### INFORMATION SUPPLIED
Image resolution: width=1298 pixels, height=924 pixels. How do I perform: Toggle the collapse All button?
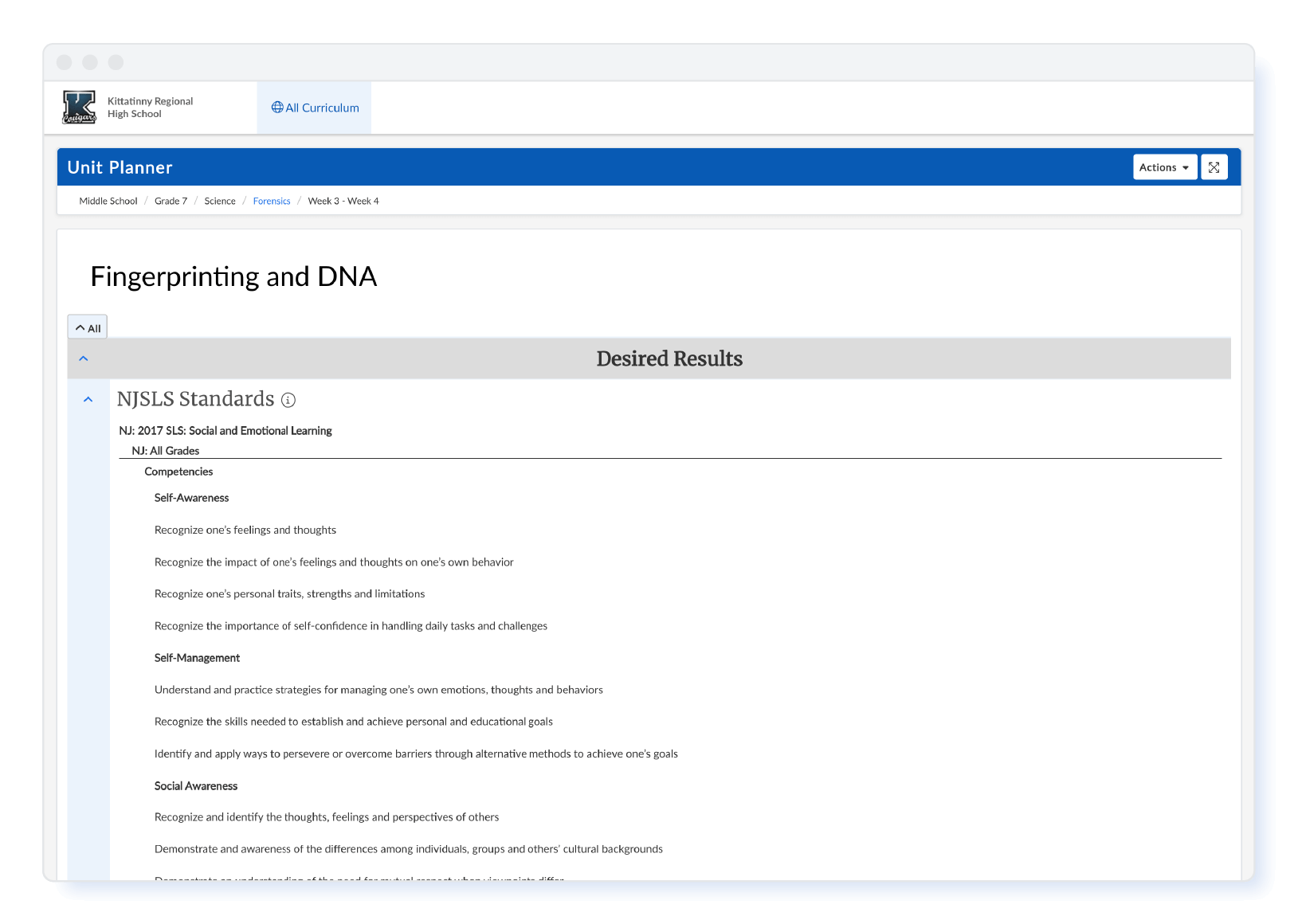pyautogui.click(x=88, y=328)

==

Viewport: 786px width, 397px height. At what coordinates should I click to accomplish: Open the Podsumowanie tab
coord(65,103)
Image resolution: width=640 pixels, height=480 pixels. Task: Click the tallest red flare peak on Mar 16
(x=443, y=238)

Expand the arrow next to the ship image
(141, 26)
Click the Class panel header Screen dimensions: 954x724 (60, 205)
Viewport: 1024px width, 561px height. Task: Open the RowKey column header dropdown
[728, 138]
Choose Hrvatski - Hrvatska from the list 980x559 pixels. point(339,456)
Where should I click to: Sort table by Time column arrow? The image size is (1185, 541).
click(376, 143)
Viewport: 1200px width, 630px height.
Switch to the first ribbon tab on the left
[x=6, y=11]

* * *

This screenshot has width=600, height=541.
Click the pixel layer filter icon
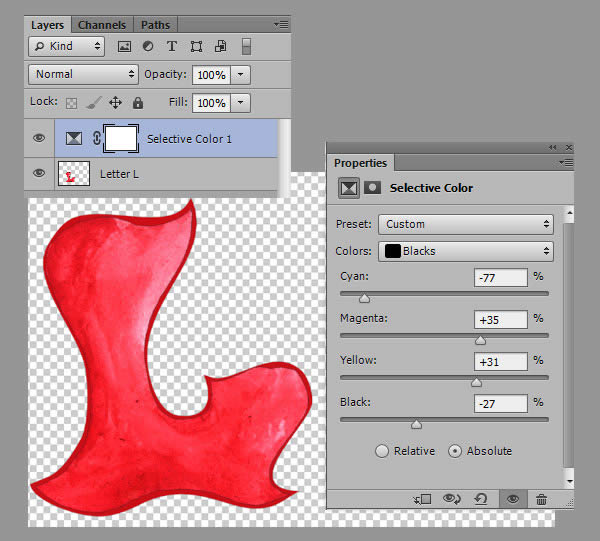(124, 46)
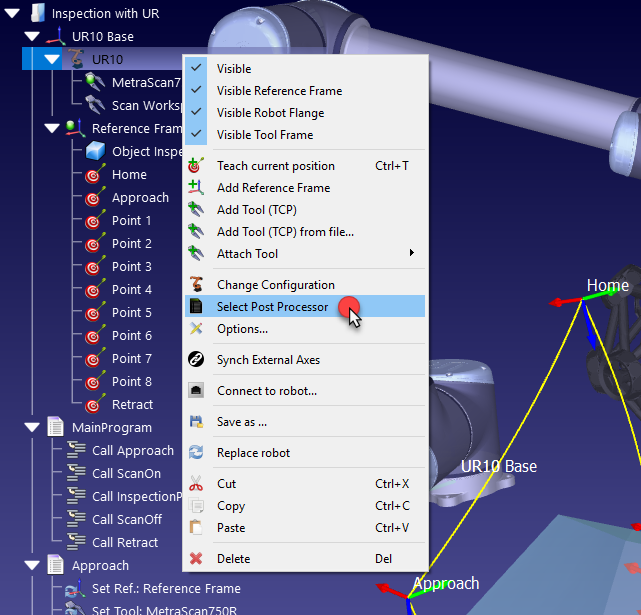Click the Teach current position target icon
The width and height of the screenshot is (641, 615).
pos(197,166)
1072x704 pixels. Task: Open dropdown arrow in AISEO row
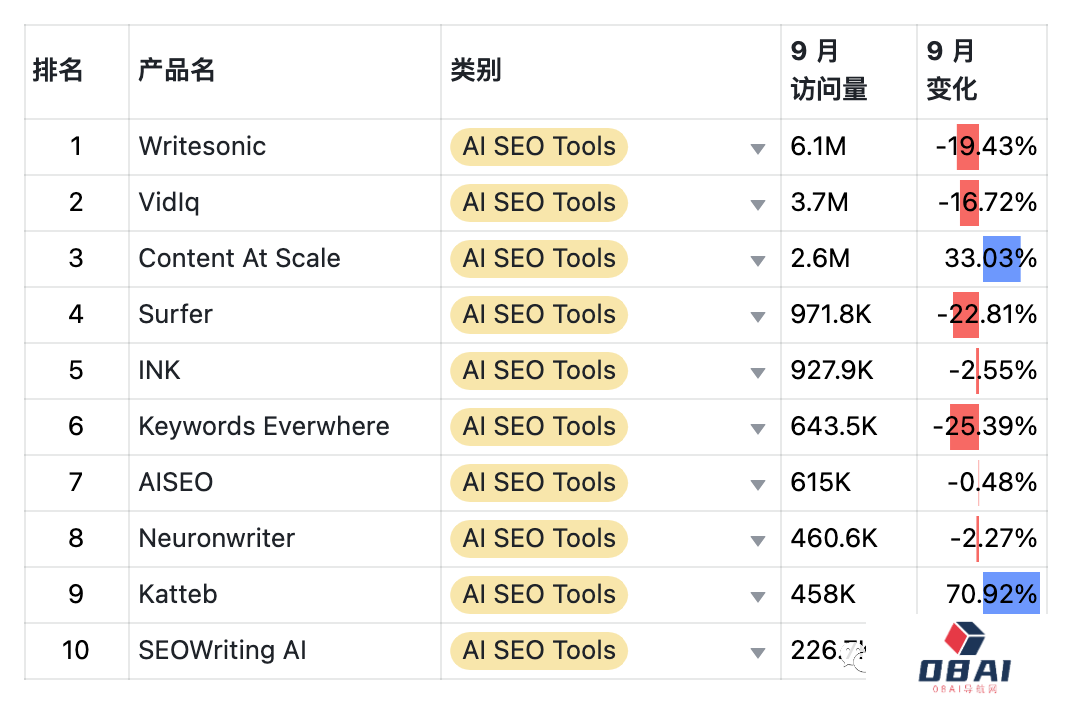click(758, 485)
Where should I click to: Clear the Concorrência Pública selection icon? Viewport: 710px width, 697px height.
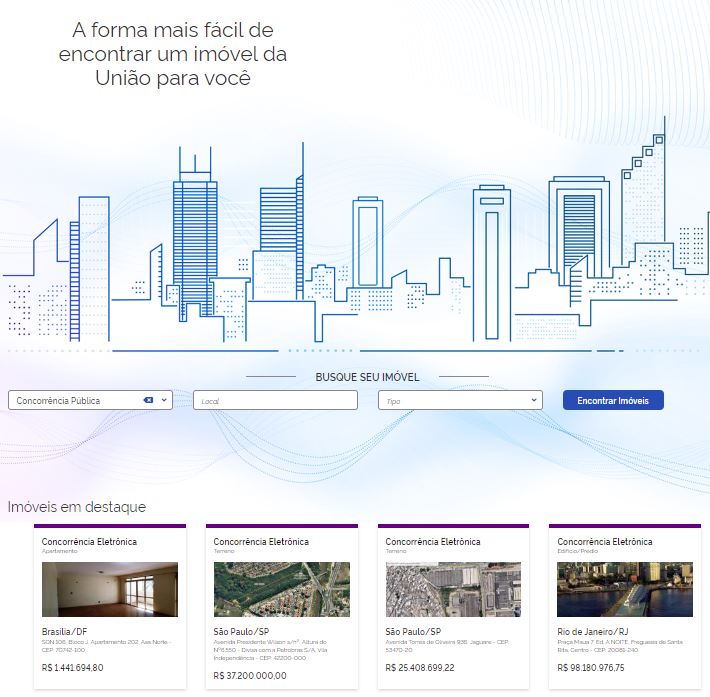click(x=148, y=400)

### WHAT YOU WILL DO
Here the output must be the lines above from the line with "Image resolution: width=640" to the line with "Choose Hrvatski - Hrvatska", both included, duplicated word for word and nothing else.

### RESULT FOR THIS EXERCISE
Image resolution: width=640 pixels, height=480 pixels. Task: Click the tallest red flare peak on Mar 16
(x=443, y=238)

Expand the arrow next to the ship image
(141, 26)
Click the Class panel header Screen dimensions: 954x724 (60, 205)
Viewport: 1024px width, 561px height. Task: Open the RowKey column header dropdown
[728, 138]
Choose Hrvatski - Hrvatska from the list 980x559 pixels. point(339,456)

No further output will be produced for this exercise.